ANETTE B. HANSEN is a photographer, massage practitioner, and mother living in Madison, Wisconsin.

MICHELE HERMAN’s writing has been published in Another Chicago Magazine and Columbia: A Journal of Literature and Art as well as her local paper, the Villager. She teaches writing online through the Writers Studio in New York City, where she, her husband, and two sons live and use their bicycles as their primary mode of transportation.

KAREN KEATING is the director of Photoworks, Inc., a nonprofit photo-education program in Glen Echo, Maryland. She has traveled to Cuba four times and is working on a book of photographs of Cuban women.

BARBARA J. KLINE is a surrealist fine-art photographer who lives in the mountains of Idaho.

Photographer LEWIS KOCH still finds the world an amazing place. His photographs have appeared in the New Yorker, the Progressive, and Sing Out! He lives in Madison, Wisconsin.

ANNA KAUFMAN MOON’s photographs have been published in Newsweek, Life, and the New York Times. She lives in Cobleskill, New York, where she grows peas, lettuce, and chives.

RICHARD NEWMAN's most recent poetry collection is Borrowed Towns (Word Press). He lives in St. Louis, Missouri, where he spends his time editing River Styx magazine, playing basketball, and drinking Miller High Life at his neighborhood pub, the Cat's Meow.

MATTHEW PIERCE's photograph in the July 2004 issue was taken at the entrance to Coventry Cathedral in Coventry, England. He lives in Springfield, Missouri.

GERALD REILLY’s fiction has been published in the Gettysburg Review, the Virginia Quarterly, and Prairie Schooner. His story in this issue won an O. Henry Award in 1999. He lives and teaches writing in northern New Jersey.
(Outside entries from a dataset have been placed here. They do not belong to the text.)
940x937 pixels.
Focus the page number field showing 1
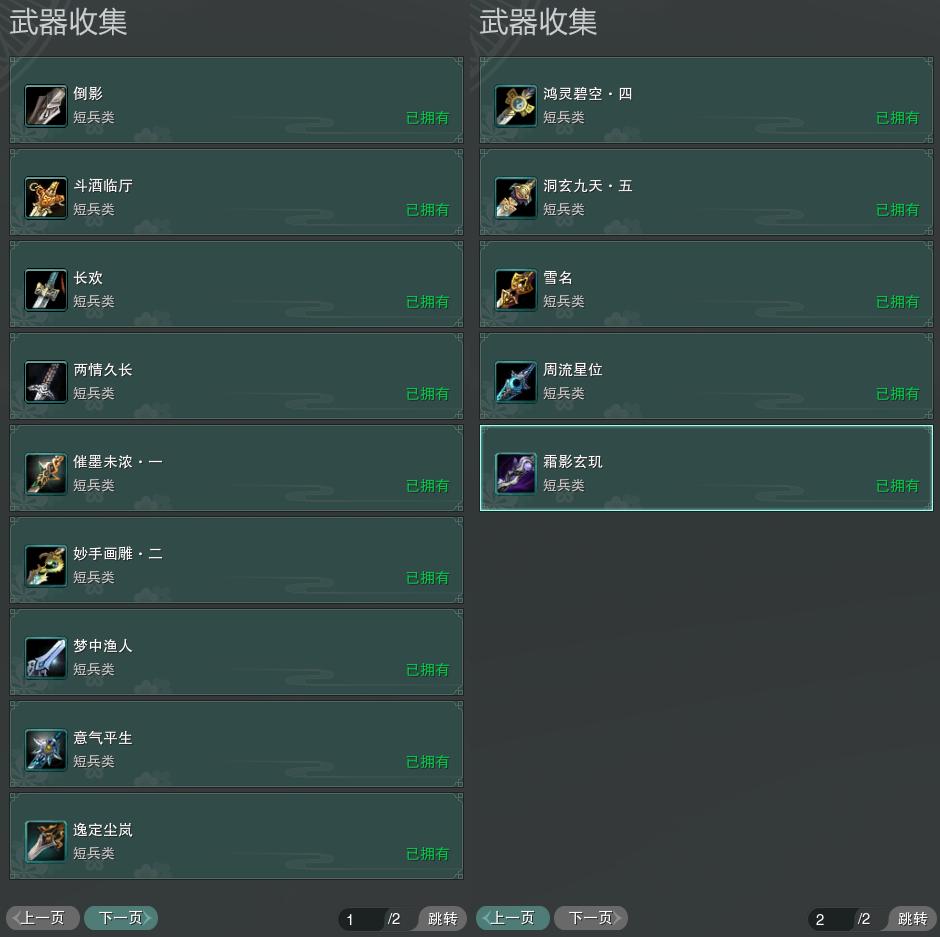361,919
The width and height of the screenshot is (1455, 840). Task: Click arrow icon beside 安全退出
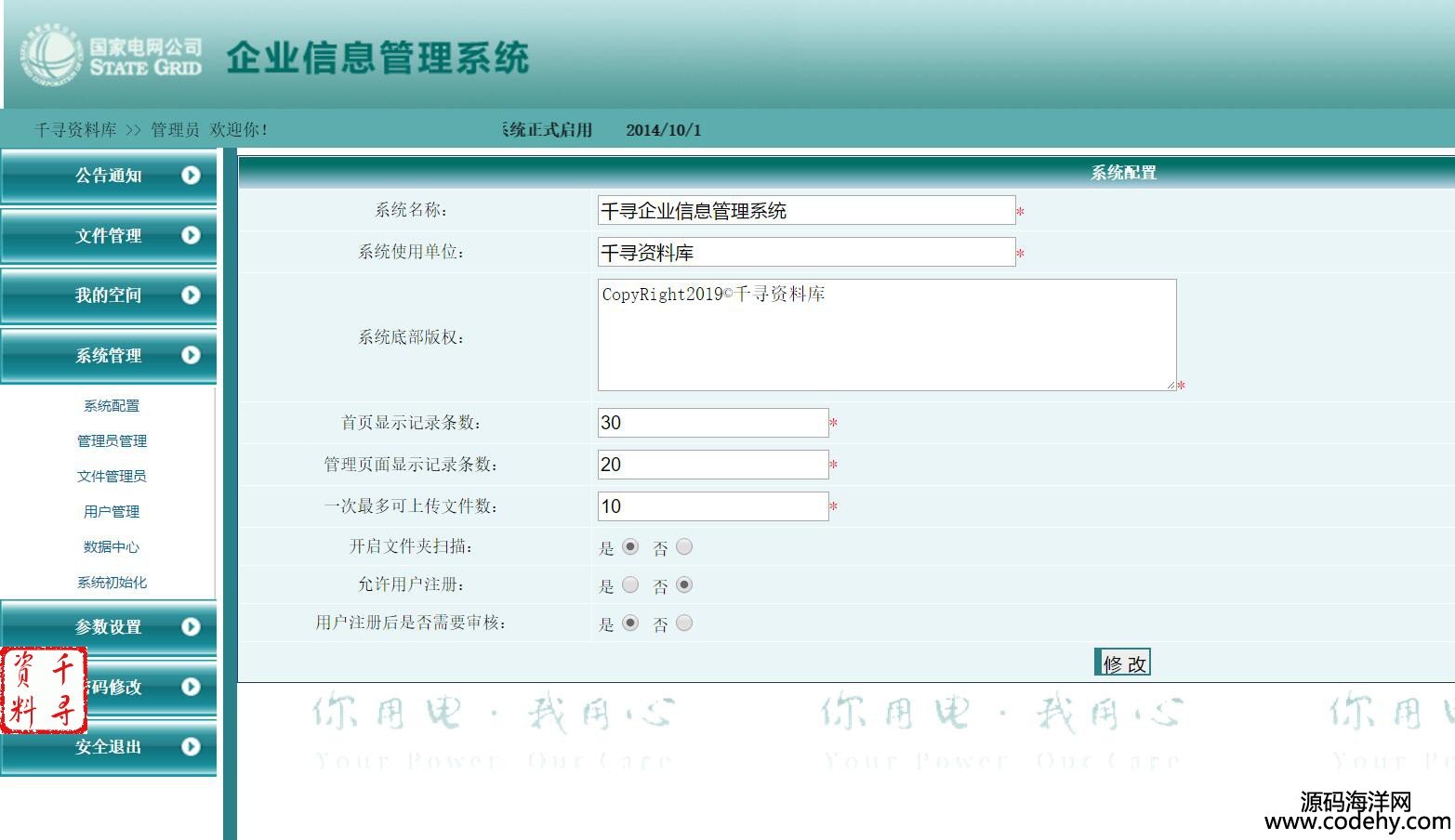pos(191,746)
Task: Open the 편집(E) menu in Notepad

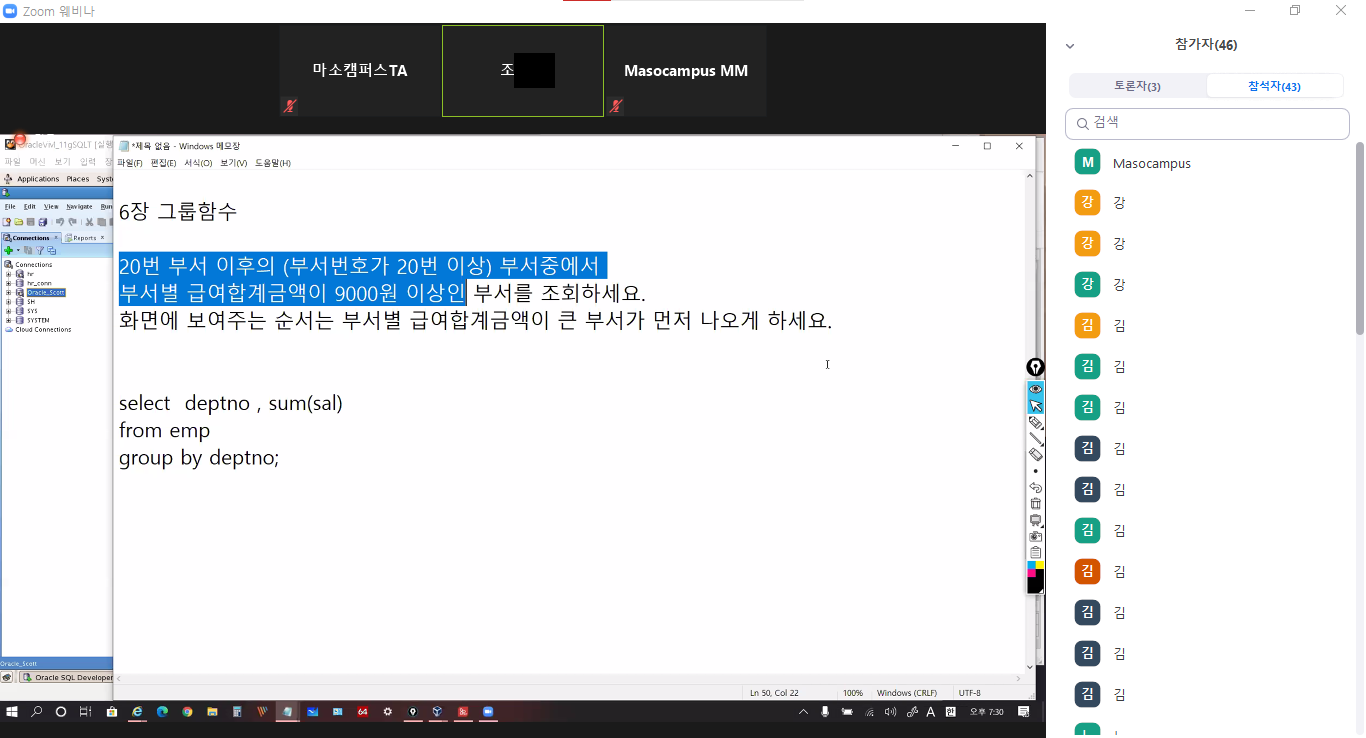Action: pyautogui.click(x=163, y=163)
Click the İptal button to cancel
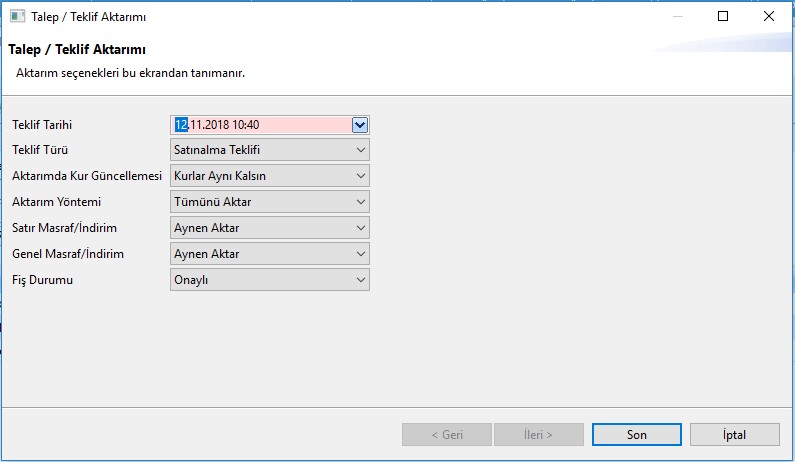 [x=734, y=435]
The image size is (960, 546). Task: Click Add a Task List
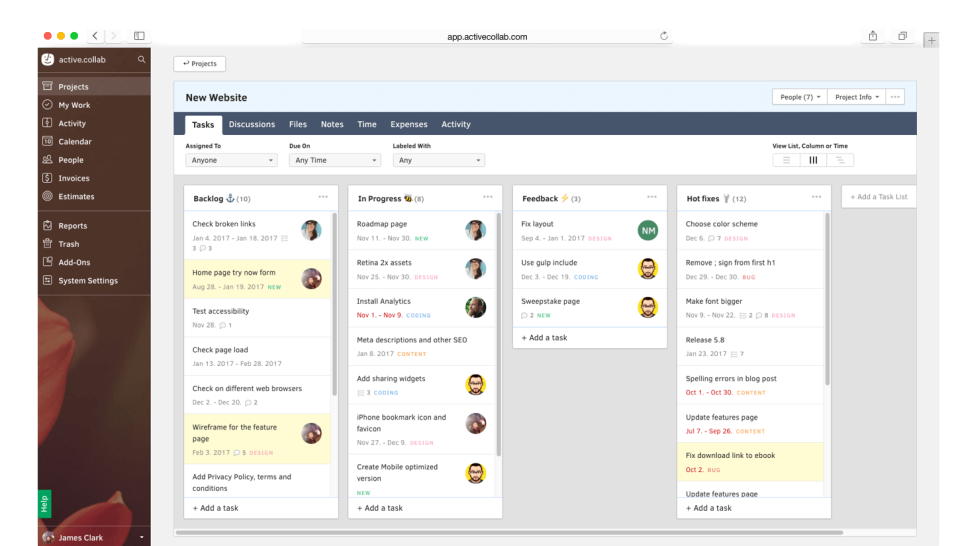pyautogui.click(x=879, y=197)
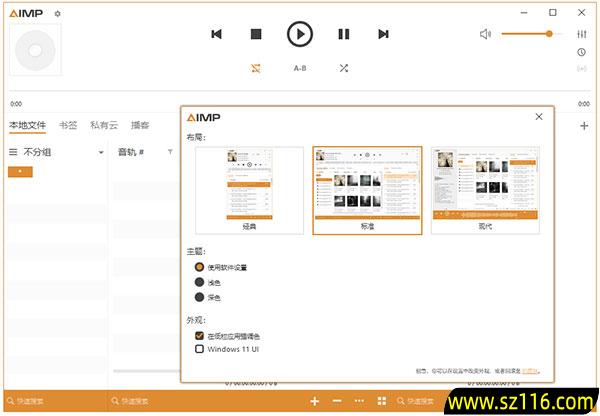
Task: Enable the Windows 11 UI checkbox
Action: 200,349
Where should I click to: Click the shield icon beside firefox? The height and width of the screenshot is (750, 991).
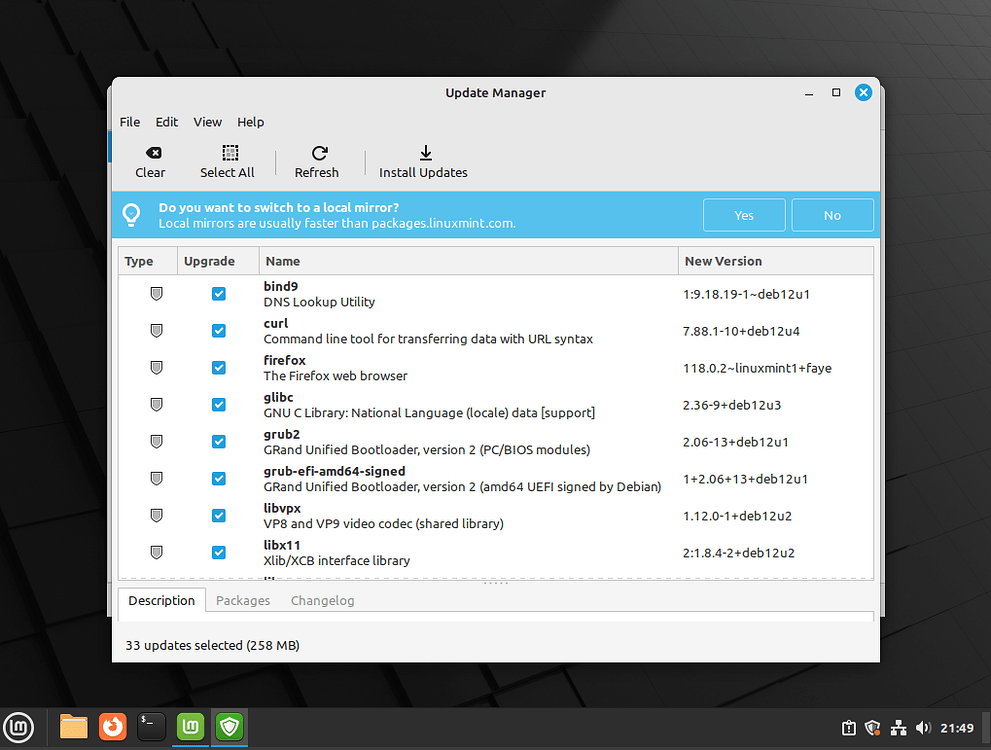pos(156,367)
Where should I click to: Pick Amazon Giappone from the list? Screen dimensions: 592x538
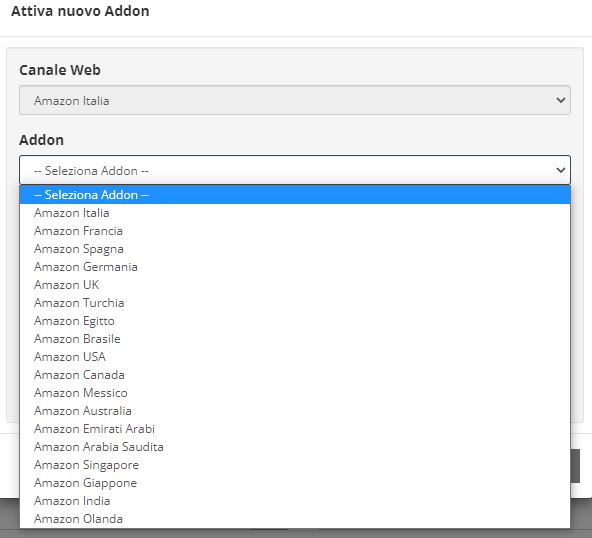click(294, 483)

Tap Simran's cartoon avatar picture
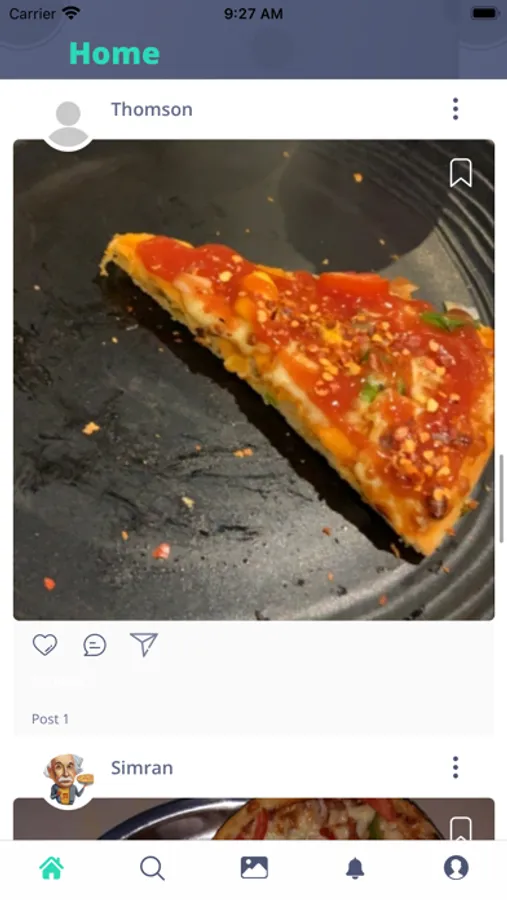(68, 781)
When last we heard from photographer JESSICA R. RIGNEY in 1996, she was living in Auburn, Illinois, and had just had her first child.

LEE ROSSI is the perfect company man. He has no hobbies or interests outside his job. He barely remembers his wife’s name, and indeed has forgotten the names of his two children. He believes that if no one notices him, maybe Death will overlook him too.  He is the author of two books of poetry: Ghost Diary (Terrapin Press) and Beyond Rescue (Bombshelter Press). He lives in Culver City, California.

SY SAFRANSKY is editor and publisher of The Sun.

LINDA SMOGOR is a photographer living in Eugene, Oregon.

HARRY WILSON is retired after teaching photography at Bakersfield College for thirty-four years. He lives in Bakersfield, California.

HOWARD ZINN is a historian, activist, and playwright best known for his book A People’s History of the United States (Perennial). He is the subject of a new documentary titled You Can’t Be Neutral on a Moving Train, which is also the title of his autobiography, from Beacon Press. He lives with his wife, Roslyn, in Auburndale, Massachusetts.

On the Cover

CLEMENS KALISCHER lives in Stockbridge, Massachusetts, where he maintains Image Photos, an archive of more than half a million pictures. He took this month’s cover photograph in the late 1940s at the Tanglewood Music Center in the Berkshire Mountains of Massachusetts. Tanglewood is the summer home of the Boston Symphony Orchestra and a training ground for young classical musicians.